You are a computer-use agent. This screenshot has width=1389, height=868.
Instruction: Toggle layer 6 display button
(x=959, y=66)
+--
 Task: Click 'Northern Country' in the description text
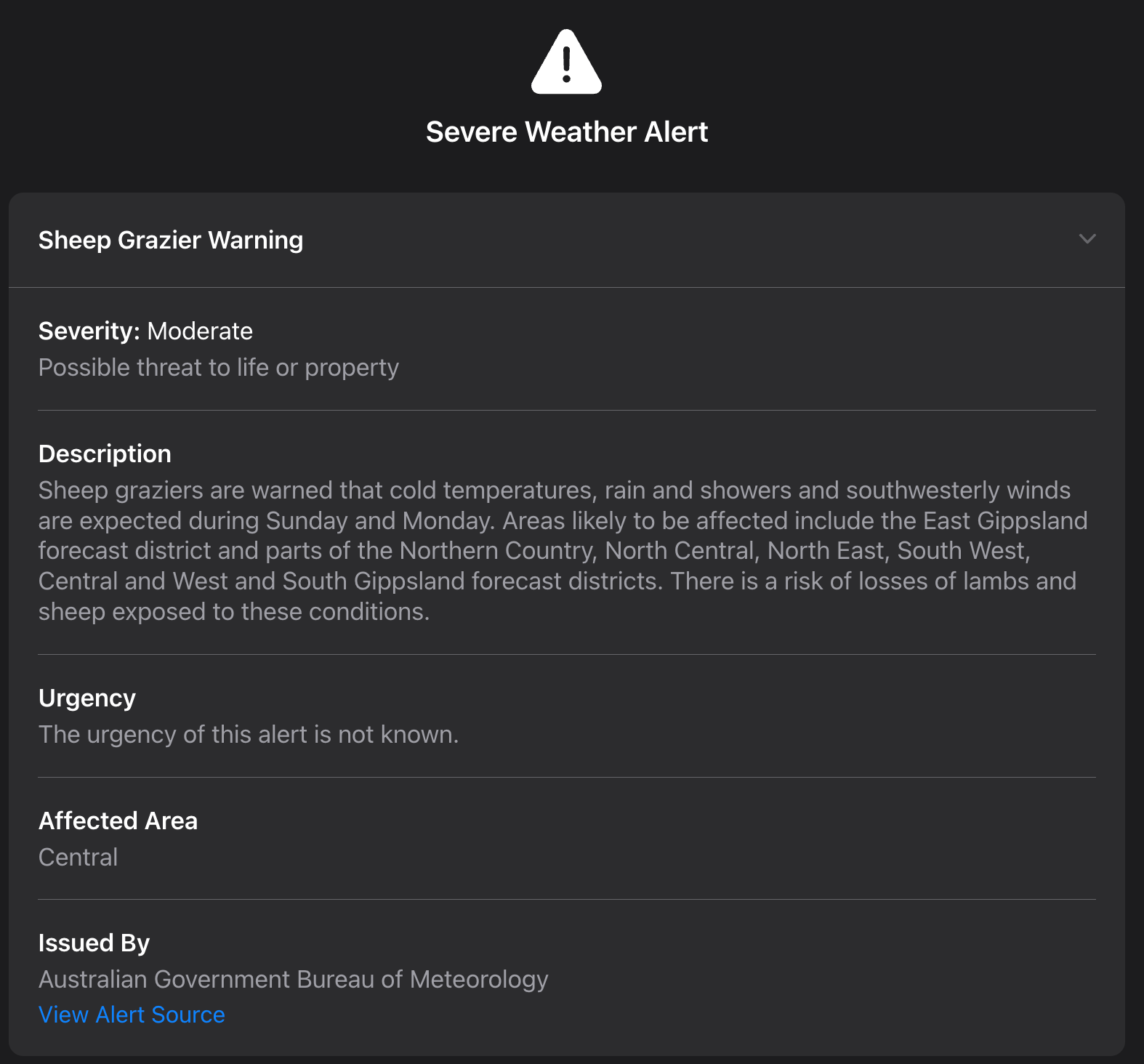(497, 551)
+--
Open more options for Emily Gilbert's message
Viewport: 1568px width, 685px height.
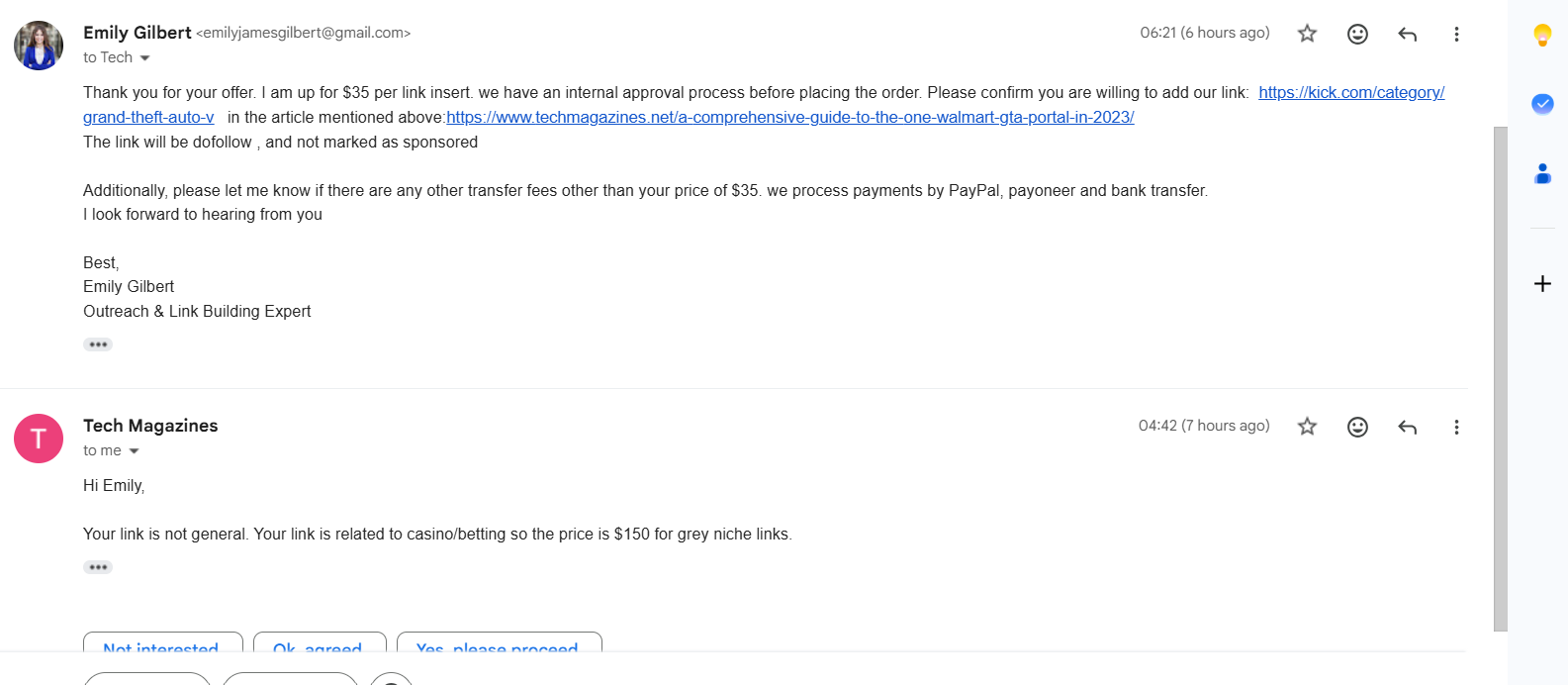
+--
Rewrite the listing, starting with the line containing "You are a computer-use" and going on through the line containing "(x=959, y=66)", including the requests. Multiply every answer coordinate by 1.8 and round to whole numbers, with halves rounded up.

You are a computer-use agent. This screenshot has width=1389, height=868.
Instruction: Toggle layer 6 display button
(x=1726, y=119)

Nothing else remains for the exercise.